Work order: Return every entry below word for word and leave out any picture.

[Records drawn from a dataset]
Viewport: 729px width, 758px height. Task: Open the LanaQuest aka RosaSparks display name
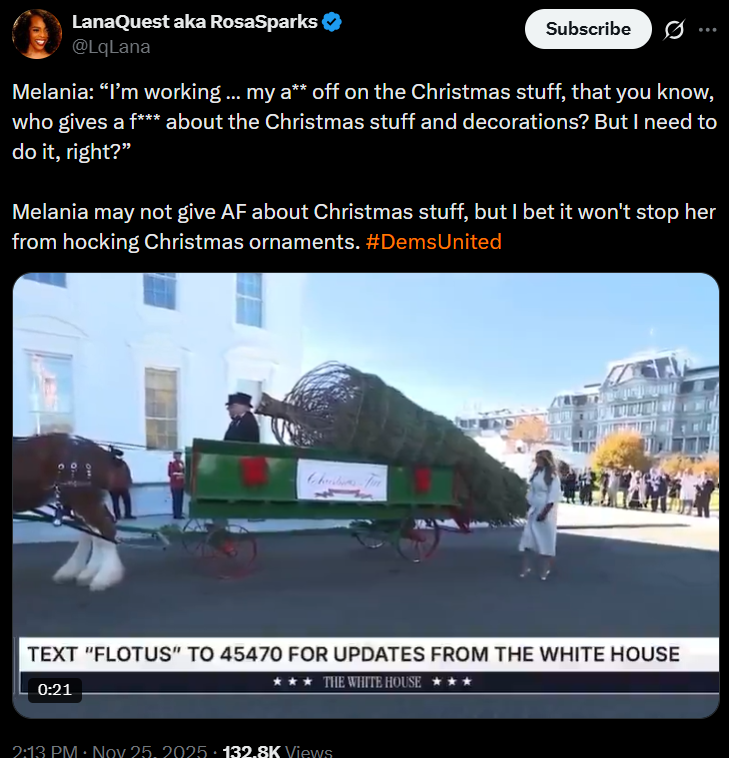[x=195, y=22]
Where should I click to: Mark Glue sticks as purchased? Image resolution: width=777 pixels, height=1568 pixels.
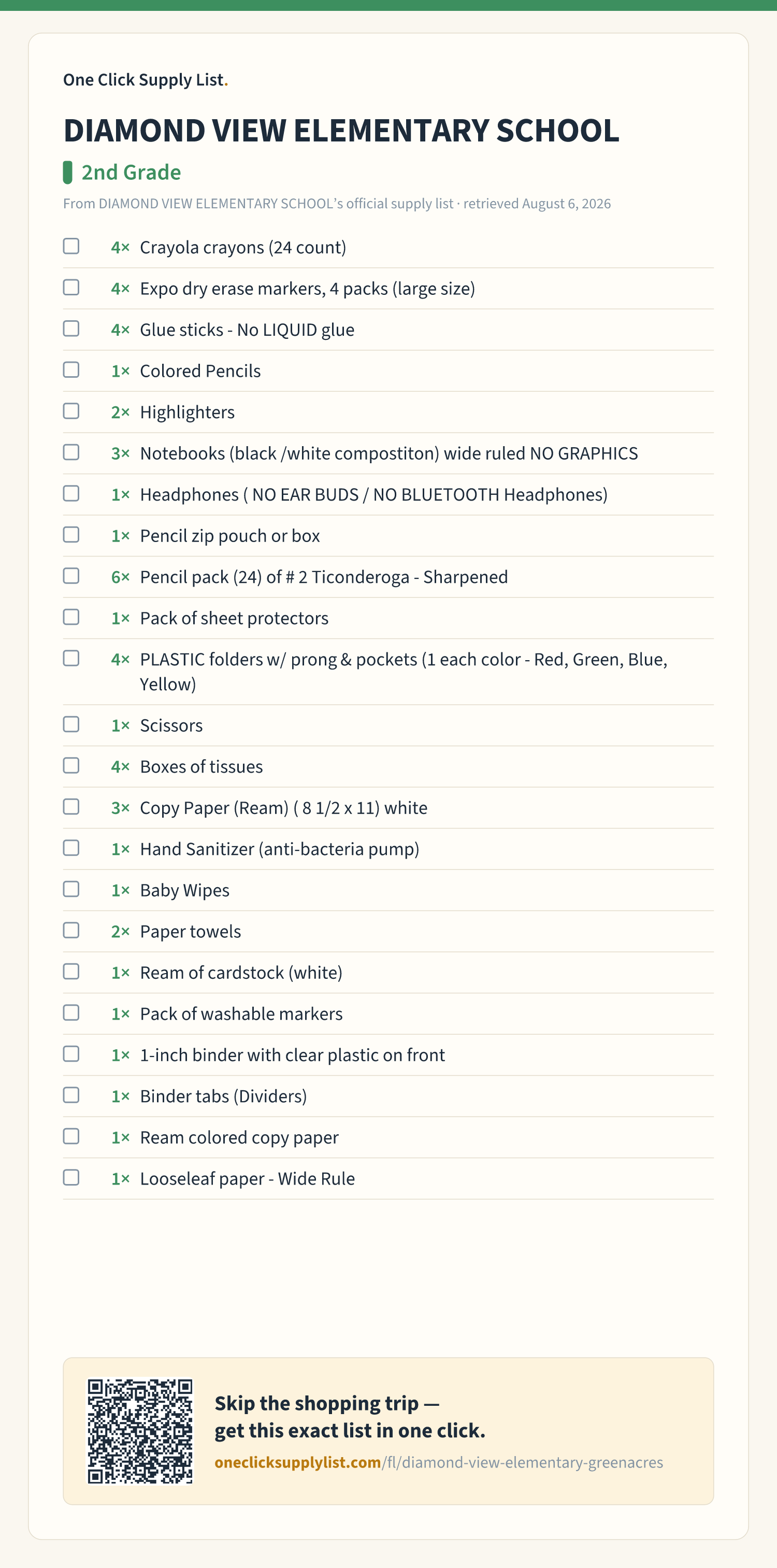(x=71, y=329)
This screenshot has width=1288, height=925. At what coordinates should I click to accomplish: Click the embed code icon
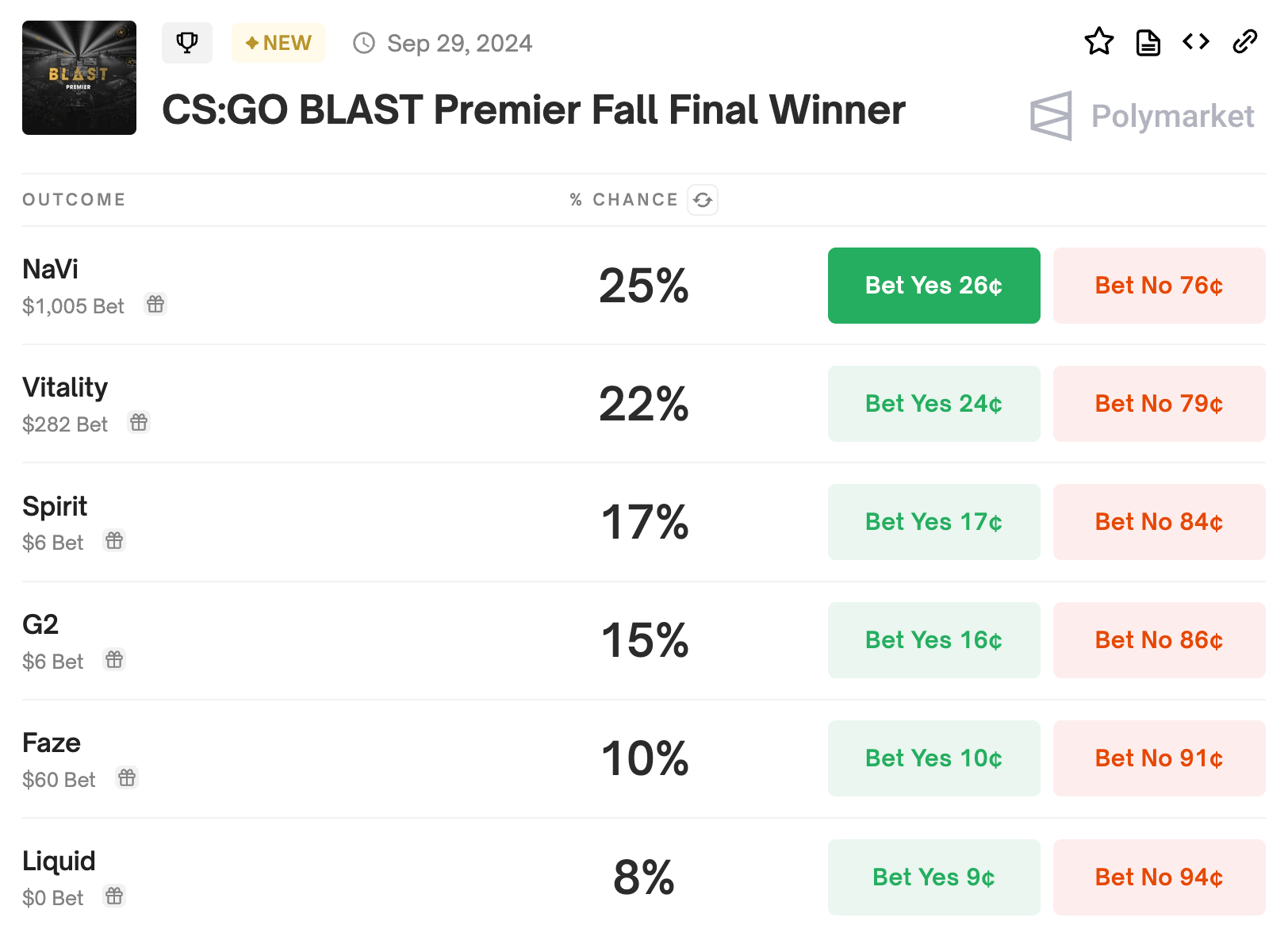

Expected answer:
Viewport: 729px width, 758px height. Task: Open the LanaQuest aka RosaSparks display name
[x=195, y=22]
Where should I click to: Mark Glue sticks as purchased? Image resolution: width=777 pixels, height=1568 pixels.
(x=71, y=329)
This screenshot has width=1288, height=925. At what coordinates should I click to accomplish: Click the embed code icon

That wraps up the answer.